Inès Péborde
DermalAbyss Interactive Tattoo: Skin As a Health Tracker

Wearable trackers represent a booming sector, from fitness apps that measure the activity levels, water intake or sleep tracking, we have become obsessed with visualising and monitoring our health. However there is one major disadvantage to wearable trackers, when the battery dies or a glitch occurs in the software the measurement stops or you can even loose your data. To address this issue, researchers at MIT and Harvard Medical School have developed the DermalAbyss, a tattoo ink infused with biosensors that changes colour to indicate your body’s varying glucose and pH levels, making the skin interactive and potentially life saving.
Author: Siphilele Magagula
Image: Courtesy of MIT
The skin has three main functions - regulation, sensation and protection. Before the invention of medical examination machines the skin was scrutinised to detect illness. Through face mapping, an ancient Ayurvedic practice, medical practitioners relied on the position of blemishes on the face to diagnose health problems. Fast forward to the year 2016, MIT researchers Katia Vega, Xin Liu, Viirj Kan and Nick Barry and Harvard Medical School researchers Ali Yetisen and Nan Jiang have collaborated to create a smart tattoo that allows users to monitor their health.

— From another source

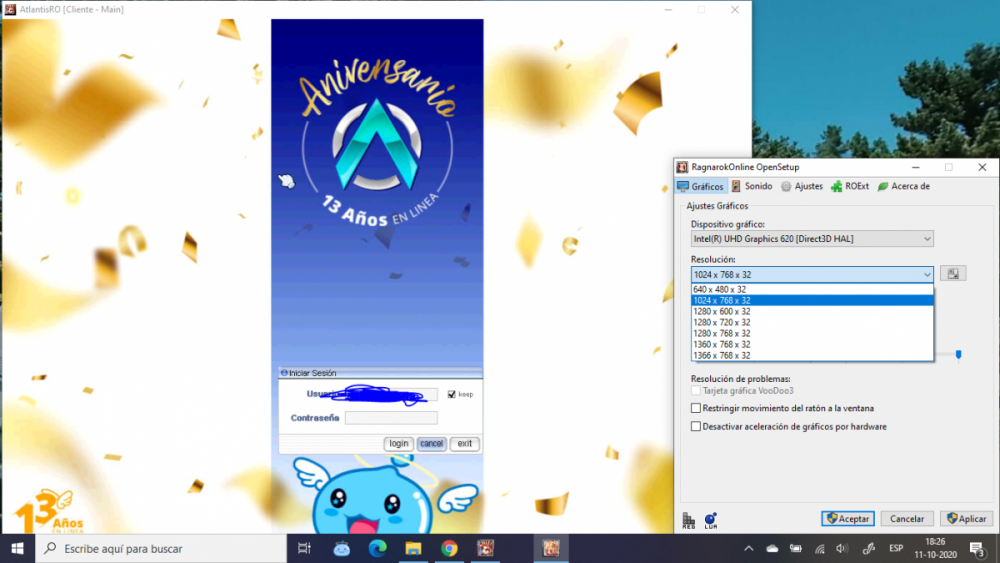This screenshot has width=1000, height=563.
Task: Open the Task View taskbar icon
Action: (305, 548)
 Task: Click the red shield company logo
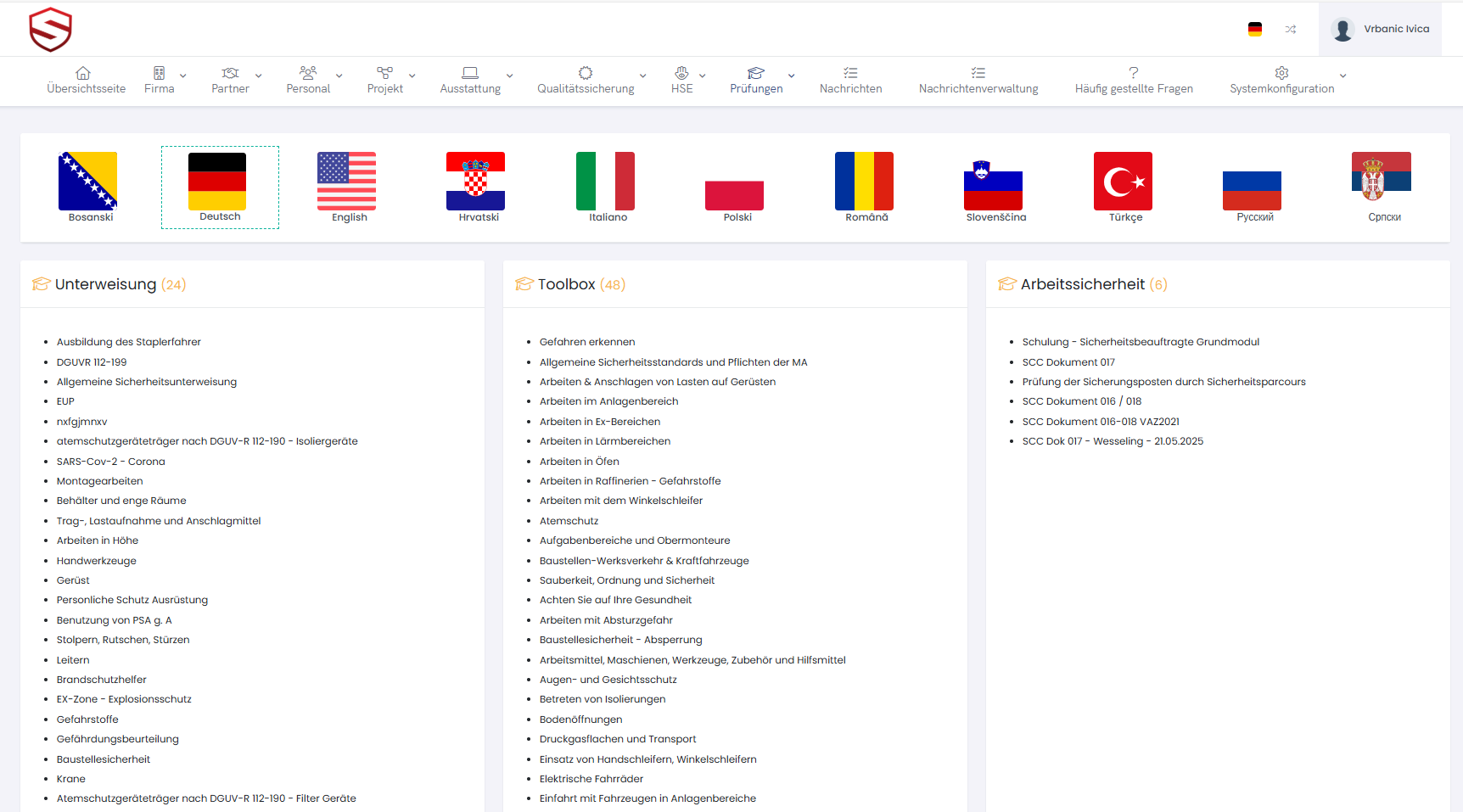[x=50, y=30]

Image courtesy of The Mind Core
DermalAbyss; A Health Tracker That Combines Biotechnology With Art
DermalAbyss aims to transform the skin into an “interactive display” with a new approach to bio-interfaces that combines biotechnology with art. Researchers have found a way to replace tattoo ink with biosensors that change colour according to the variations in the bloodstream. "We developed four biosensors, reacting to three pieces of biochemical information in body fluid and changing colours," the group explained. Each biosensor has a distinct colour: the pH sensor changes between pink and purple, the glucose sensor from blue to brown, while the sodium and an additional pH sensor are said to fluoresce at a higher intensity under UV light.
This way, diabetics could be able to detect their glucose levels without using daily pin prick tests and hypertension patients could monitor their sodium levels with ease. With DermalAbyss, we could literally wear our health on our sleeve.
Though very promising, the project is currently in the testing phase, the researchers have only injected the interactive ink into pig skin so far, but believe it will be implemented into medical practice in the near future.

Images courtesy of MIT
The MIT is already looking into ways to apply this biotechnology to different industries, highlighting a need for multidisciplinary engagement "In the same way that the wearables industry is integrating fashion practices into its development, we envisage participation between the biotech industries and skincare professionals, such as prosthesis experts and tattooists, in order to embrace the idea of human device symbiosis," they said.